If you can suppress the fault (just skip copying when the fault occurs),
I think it is OK. e.g. copy_from_user_nofault().

> > > > > +
> > > > > + if (unlikely(copy_from_iter(&idx, sizeof(idx), i) != sizeof(idx))) {
> > > > > + ret = -EFAULT;
> > > > > + goto out;
> > > > > + }
> > > >
> > > > Isn't this copy_from_iter() sleepable function?
> > > >
> > > Yes, if we need to fault in data we want the data to come in. This is in
> > > the user process context of write() and writev() which I believe is the
> > > expected target for copy_from_iter().
> > >
> > > During the probe copies we are not holding a lock or have interrupts
> > > disabled, under what circumstances would a page fault cause an issue in
> > > these paths? What is recommended here if we want to have page faults be
> > > allowed (Hoping they are rare)?
> >
> > They are rare, but possibly the process is yielded if it is under heavy
> > memory pressure. I recommend you to copy the user write data in the stack
> > or thread-local buffer at once and pass it to probe functions. That is
> > safe way.
> >
> > So, can you make it something like below?;
> >
> > /* Copy event from user space */
> > copy_from_iter(&idx, sizeof(idx), i);
> > buf_len = copy_from_iter(local_buf, i->count, &i);
> >
> > /* loop on recording functions */
> > preempt_disable();
> > user_event = get_user_event(file, idx);
> > if (user_event && user_event_is_enabled(user_event)) {
> > user_event_for_each_probe_func(user_event, probe_func, tpdata) {
> > probe_func(user_event, thread_buf, buf_len, tpdata);
> > }
> > }
> > preempt_enable();
> >
> Yeah, I will start with the simple version above.
>
> Ultimately I would like to do more of the following in the series:
> iov_iter_fault_in_readable(&i, i->count);
>
> And then pass the iter to each probe and use copy_from_iter_nocache.

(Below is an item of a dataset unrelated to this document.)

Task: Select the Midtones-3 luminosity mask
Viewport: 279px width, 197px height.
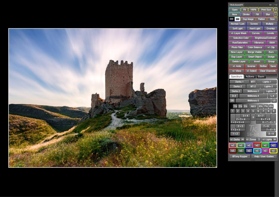Action: point(253,91)
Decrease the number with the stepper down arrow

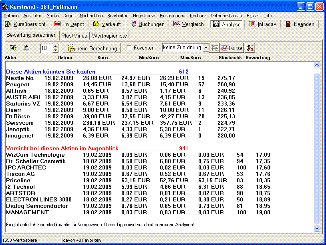55,50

Good, that's easier for me to focus on each topic. :-)

>
> That would pre-fault in the data and then copy_from_iter_nocache cannot
> take a fault and if for some reason it did, it would zero fill.

Shouldn't we drop the whole event? or leave the null data?
Anyway, it is switchable by the tracing option. For making histogram,
it is better to drop the null data. But for recording RAS data, user
might want to keep the event 'existance' recorded.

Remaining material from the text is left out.